If you're not tied to using a Reader, then you can use Java's NIO API to efficiently load the file. For example (untested, but should be close to working):

public boolean streamContainsString(File input, String searchString) throws IOException {
    Pattern pattern = Pattern.compile(Pattern.quote(searchString));

    FileInputStream fis = new FileInputStream(input);
    FileChannel fc = fis.getChannel();

    int sz = (int) fc.size();
    MappedByteBuffer bb = fc.map(FileChannel.MapMode.READ_ONLY, 0, sz);

    CharsetDecoder decoder = Charset.forName("UTF-8").newDecoder();
    CharBuffer cb = decoder.decode(bb);

    Matcher matcher = pattern.matcher(cb);

    return matcher.matches();
}

This basically mmap()'s the file to search and relies on the operating system to do the right thing regarding cache and memory usage. Note however that map() is more expensive the just reading the file in to a large buffer for files less than around 10 KiB.



回答11:

A very fast searching of a stream is implemented in the RingBuffer class from the Ujorm framework. See the sample:

 Reader reader = RingBuffer.createReader("xxx ${abc} ${def} zzz");

 String word1 = RingBuffer.findWord(reader, "${", "}");
 assertEquals("abc", word1);

 String word2 = RingBuffer.findWord(reader, "${", "}");
 assertEquals("def", word2);

 String word3 = RingBuffer.findWord(reader, "${", "}");
 assertEquals("", word3);

The single class implementation is available on the SourceForge: For more information see the link.



回答12:

You can increase the speed of search for very large strings by using some string search algorithm



回答13:

If you're looking for a constant substring rather than a regex, I'd recommend Boyer-Moore. There's plenty of source code on the internet.

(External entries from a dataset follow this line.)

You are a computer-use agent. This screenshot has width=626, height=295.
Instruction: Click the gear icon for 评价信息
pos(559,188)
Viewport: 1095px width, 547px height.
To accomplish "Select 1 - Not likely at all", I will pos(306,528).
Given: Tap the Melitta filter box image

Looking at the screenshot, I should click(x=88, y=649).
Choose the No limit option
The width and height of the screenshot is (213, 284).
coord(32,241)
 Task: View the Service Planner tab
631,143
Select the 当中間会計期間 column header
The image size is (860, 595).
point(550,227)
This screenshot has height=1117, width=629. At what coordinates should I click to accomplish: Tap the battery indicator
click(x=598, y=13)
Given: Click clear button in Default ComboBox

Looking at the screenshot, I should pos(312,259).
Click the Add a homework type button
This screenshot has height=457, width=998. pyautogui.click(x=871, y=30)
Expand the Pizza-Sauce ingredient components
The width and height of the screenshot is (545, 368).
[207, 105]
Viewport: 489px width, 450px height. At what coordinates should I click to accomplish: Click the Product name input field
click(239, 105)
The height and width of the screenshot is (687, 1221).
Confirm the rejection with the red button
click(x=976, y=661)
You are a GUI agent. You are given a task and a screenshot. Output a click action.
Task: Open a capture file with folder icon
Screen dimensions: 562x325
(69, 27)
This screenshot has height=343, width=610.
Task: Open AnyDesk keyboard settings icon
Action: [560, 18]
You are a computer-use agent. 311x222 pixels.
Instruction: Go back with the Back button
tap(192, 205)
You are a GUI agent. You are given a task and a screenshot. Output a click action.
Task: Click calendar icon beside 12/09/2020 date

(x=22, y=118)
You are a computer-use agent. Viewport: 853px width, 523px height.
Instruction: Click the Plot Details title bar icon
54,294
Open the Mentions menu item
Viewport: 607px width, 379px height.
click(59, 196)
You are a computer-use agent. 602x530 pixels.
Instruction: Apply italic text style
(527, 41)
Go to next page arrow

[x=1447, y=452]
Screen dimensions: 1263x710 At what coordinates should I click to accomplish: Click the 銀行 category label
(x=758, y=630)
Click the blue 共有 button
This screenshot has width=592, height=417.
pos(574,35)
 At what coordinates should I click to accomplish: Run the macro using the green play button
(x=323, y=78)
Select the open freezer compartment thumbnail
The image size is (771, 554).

Also, use a circular buffer, to avoid think too hard about buffer boundaries.

Mike.



回答14:

I also had a similar problem: skip bytes from the InputStream until specified string (or byte array). This is the simple code based on circular buffer. It is not very efficient but works for my needs:

  private static boolean matches(int[] buffer, int offset, byte[] search) {
    final int len = buffer.length;
    for (int i = 0; i < len; ++i) {
      if (search[i] != buffer[(offset + i) % len]) {
        return false;
      }
    }
    return true;
  }

  public static void skipBytes(InputStream stream, byte[] search) throws IOException {
    final int[] buffer = new int[search.length];
    for (int i = 0; i < search.length; ++i) {
      buffer[i] = stream.read();
    }

    int offset = 0;
    while (true) {
      if (matches(buffer, offset, search)) {
        break;
      }
      buffer[offset] = stream.read();
      offset = (offset + 1) % buffer.length;
    }
  }


回答15:

You might be able to implement a very fast solution using Fast Fourier Transforms, which, if implemented properly, allow you to do string matching in times O(nlog(m)), where n is the length of the longer string to be matched, and m is the length of the shorter string. You could, for example, perform FFT as soon as you receive an stream input of length m, and if it matches, you can return, and if it doesn't match, you can throw away the first character in the stream input, wait for a new character to appear through the stream, and then perform FFT again.